REQUIREMENT:
Please give an exact transcription of the records shown below.

Records from a data collection
━━━━━━━━━━

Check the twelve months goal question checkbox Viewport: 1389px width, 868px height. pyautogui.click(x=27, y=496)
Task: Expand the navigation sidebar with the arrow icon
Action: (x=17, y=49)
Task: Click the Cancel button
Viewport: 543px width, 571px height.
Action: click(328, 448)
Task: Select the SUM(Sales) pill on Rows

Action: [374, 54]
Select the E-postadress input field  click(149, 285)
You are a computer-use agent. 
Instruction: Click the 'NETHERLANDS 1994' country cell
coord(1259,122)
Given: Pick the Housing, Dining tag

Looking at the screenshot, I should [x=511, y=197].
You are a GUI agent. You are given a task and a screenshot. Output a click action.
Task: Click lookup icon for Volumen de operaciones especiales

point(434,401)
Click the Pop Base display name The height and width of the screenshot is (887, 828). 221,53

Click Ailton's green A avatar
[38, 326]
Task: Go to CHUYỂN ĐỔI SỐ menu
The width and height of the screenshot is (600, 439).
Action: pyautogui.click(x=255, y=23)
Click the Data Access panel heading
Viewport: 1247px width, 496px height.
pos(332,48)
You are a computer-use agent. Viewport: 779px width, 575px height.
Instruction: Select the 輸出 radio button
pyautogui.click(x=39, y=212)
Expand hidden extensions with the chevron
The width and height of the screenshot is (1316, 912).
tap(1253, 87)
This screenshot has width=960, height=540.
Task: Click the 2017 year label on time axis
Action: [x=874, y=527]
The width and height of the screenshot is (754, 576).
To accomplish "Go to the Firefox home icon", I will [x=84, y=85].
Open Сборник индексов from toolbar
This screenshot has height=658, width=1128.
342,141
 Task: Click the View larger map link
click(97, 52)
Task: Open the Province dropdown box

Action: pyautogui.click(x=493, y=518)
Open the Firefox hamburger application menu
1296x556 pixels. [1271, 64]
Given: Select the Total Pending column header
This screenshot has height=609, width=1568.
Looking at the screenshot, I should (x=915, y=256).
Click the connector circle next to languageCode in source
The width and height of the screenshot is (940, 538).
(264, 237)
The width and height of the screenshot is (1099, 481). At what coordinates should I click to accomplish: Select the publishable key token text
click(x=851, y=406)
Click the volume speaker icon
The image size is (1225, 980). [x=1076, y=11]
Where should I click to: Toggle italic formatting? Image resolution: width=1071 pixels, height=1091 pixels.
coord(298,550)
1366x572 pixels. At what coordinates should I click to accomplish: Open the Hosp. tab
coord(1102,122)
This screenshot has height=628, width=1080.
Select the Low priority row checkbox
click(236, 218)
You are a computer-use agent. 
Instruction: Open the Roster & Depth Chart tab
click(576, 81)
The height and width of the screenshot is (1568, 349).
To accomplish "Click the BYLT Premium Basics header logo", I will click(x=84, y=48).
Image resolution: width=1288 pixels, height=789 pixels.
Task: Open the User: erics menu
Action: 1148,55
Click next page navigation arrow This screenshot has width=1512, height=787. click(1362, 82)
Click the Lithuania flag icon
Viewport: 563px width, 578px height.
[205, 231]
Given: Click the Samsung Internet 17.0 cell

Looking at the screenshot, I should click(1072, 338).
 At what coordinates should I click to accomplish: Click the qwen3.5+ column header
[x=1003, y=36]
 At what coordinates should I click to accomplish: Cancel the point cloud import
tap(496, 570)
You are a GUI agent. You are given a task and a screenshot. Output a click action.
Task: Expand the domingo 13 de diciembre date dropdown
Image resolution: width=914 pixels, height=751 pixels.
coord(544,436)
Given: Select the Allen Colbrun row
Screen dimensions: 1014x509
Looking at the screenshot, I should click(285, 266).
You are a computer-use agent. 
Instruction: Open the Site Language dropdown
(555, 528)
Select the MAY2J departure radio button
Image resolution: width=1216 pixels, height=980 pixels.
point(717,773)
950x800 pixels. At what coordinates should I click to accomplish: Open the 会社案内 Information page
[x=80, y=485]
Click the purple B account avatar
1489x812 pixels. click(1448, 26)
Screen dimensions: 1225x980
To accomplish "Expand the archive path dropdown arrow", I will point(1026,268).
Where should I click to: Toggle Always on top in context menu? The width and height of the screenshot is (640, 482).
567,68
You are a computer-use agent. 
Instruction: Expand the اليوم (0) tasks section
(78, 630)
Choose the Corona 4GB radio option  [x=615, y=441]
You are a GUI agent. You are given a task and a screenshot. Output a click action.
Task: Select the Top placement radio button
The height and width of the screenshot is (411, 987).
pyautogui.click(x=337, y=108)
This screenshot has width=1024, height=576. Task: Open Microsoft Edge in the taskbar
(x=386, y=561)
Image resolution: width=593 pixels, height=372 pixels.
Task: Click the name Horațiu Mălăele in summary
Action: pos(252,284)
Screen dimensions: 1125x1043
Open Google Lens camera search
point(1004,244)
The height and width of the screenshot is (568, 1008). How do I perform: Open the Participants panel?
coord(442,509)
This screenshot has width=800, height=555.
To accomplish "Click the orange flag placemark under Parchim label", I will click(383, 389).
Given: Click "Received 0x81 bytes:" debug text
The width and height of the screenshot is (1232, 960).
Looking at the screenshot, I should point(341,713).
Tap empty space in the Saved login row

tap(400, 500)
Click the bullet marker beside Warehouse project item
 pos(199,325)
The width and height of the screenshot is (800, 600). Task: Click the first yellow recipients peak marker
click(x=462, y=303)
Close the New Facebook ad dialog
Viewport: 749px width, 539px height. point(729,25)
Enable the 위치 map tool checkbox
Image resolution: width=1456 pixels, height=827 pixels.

━━━━━━━━━━

RESPONSE BELOW:
Check the twelve months goal question checkbox Viewport: 1389px width, 868px height. pyautogui.click(x=27, y=496)
Task: Expand the navigation sidebar with the arrow icon
Action: (x=17, y=49)
Task: Click the Cancel button
Viewport: 543px width, 571px height.
Action: click(328, 448)
Task: Select the SUM(Sales) pill on Rows

Action: [374, 54]
Select the E-postadress input field  click(149, 285)
You are a computer-use agent. 
Instruction: Click the 'NETHERLANDS 1994' country cell
coord(1259,122)
Given: Pick the Housing, Dining tag

Looking at the screenshot, I should [x=511, y=197].
You are a GUI agent. You are given a task and a screenshot. Output a click action.
Task: Click lookup icon for Volumen de operaciones especiales

point(434,401)
Click the Pop Base display name The height and width of the screenshot is (887, 828). 221,53

Click Ailton's green A avatar
[38, 326]
Task: Go to CHUYỂN ĐỔI SỐ menu
The width and height of the screenshot is (600, 439).
Action: pyautogui.click(x=255, y=23)
Click the Data Access panel heading
Viewport: 1247px width, 496px height.
pos(332,48)
You are a computer-use agent. Viewport: 779px width, 575px height.
Instruction: Select the 輸出 radio button
pyautogui.click(x=39, y=212)
Expand hidden extensions with the chevron
The width and height of the screenshot is (1316, 912).
tap(1253, 87)
This screenshot has width=960, height=540.
Task: Click the 2017 year label on time axis
Action: [x=874, y=527]
The width and height of the screenshot is (754, 576).
To accomplish "Go to the Firefox home icon", I will [x=84, y=85].
Open Сборник индексов from toolbar
This screenshot has height=658, width=1128.
342,141
 Task: Click the View larger map link
click(97, 52)
Task: Open the Province dropdown box

Action: pyautogui.click(x=493, y=518)
Open the Firefox hamburger application menu
1296x556 pixels. [1271, 64]
Given: Select the Total Pending column header
This screenshot has height=609, width=1568.
Looking at the screenshot, I should (x=915, y=256).
Click the connector circle next to languageCode in source
The width and height of the screenshot is (940, 538).
(264, 237)
The width and height of the screenshot is (1099, 481). At what coordinates should I click to accomplish: Select the publishable key token text
click(x=851, y=406)
Click the volume speaker icon
The image size is (1225, 980). [x=1076, y=11]
Where should I click to: Toggle italic formatting? Image resolution: width=1071 pixels, height=1091 pixels.
coord(298,550)
1366x572 pixels. At what coordinates should I click to accomplish: Open the Hosp. tab
coord(1102,122)
This screenshot has height=628, width=1080.
Select the Low priority row checkbox
click(236, 218)
You are a computer-use agent. 
Instruction: Open the Roster & Depth Chart tab
click(576, 81)
The height and width of the screenshot is (1568, 349).
To accomplish "Click the BYLT Premium Basics header logo", I will click(x=84, y=48).
Image resolution: width=1288 pixels, height=789 pixels.
Task: Open the User: erics menu
Action: 1148,55
Click next page navigation arrow This screenshot has width=1512, height=787. click(1362, 82)
Click the Lithuania flag icon
Viewport: 563px width, 578px height.
[205, 231]
Given: Click the Samsung Internet 17.0 cell

Looking at the screenshot, I should click(1072, 338).
 At what coordinates should I click to accomplish: Click the qwen3.5+ column header
[x=1003, y=36]
 At what coordinates should I click to accomplish: Cancel the point cloud import
tap(496, 570)
You are a GUI agent. You are given a task and a screenshot. Output a click action.
Task: Expand the domingo 13 de diciembre date dropdown
Image resolution: width=914 pixels, height=751 pixels.
coord(544,436)
Given: Select the Allen Colbrun row
Screen dimensions: 1014x509
Looking at the screenshot, I should click(285, 266).
You are a computer-use agent. 
Instruction: Open the Site Language dropdown
(555, 528)
Select the MAY2J departure radio button
Image resolution: width=1216 pixels, height=980 pixels.
point(717,773)
950x800 pixels. At what coordinates should I click to accomplish: Open the 会社案内 Information page
[x=80, y=485]
Click the purple B account avatar
1489x812 pixels. click(1448, 26)
Screen dimensions: 1225x980
To accomplish "Expand the archive path dropdown arrow", I will point(1026,268).
Where should I click to: Toggle Always on top in context menu? The width and height of the screenshot is (640, 482).
567,68
You are a computer-use agent. 
Instruction: Expand the اليوم (0) tasks section
(78, 630)
Choose the Corona 4GB radio option  [x=615, y=441]
You are a GUI agent. You are given a task and a screenshot. Output a click action.
Task: Select the Top placement radio button
The height and width of the screenshot is (411, 987).
pyautogui.click(x=337, y=108)
This screenshot has width=1024, height=576. Task: Open Microsoft Edge in the taskbar
(x=386, y=561)
Image resolution: width=593 pixels, height=372 pixels.
Task: Click the name Horațiu Mălăele in summary
Action: pos(252,284)
Screen dimensions: 1125x1043
Open Google Lens camera search
point(1004,244)
The height and width of the screenshot is (568, 1008). How do I perform: Open the Participants panel?
coord(442,509)
This screenshot has width=800, height=555.
To accomplish "Click the orange flag placemark under Parchim label", I will click(383, 389).
Given: Click "Received 0x81 bytes:" debug text
The width and height of the screenshot is (1232, 960).
Looking at the screenshot, I should point(341,713).
Tap empty space in the Saved login row

tap(400, 500)
Click the bullet marker beside Warehouse project item
 pos(199,325)
The width and height of the screenshot is (800, 600). Task: Click the first yellow recipients peak marker
click(x=462, y=303)
Close the New Facebook ad dialog
Viewport: 749px width, 539px height. point(729,25)
Enable the 위치 map tool checkbox
Image resolution: width=1456 pixels, height=827 pixels.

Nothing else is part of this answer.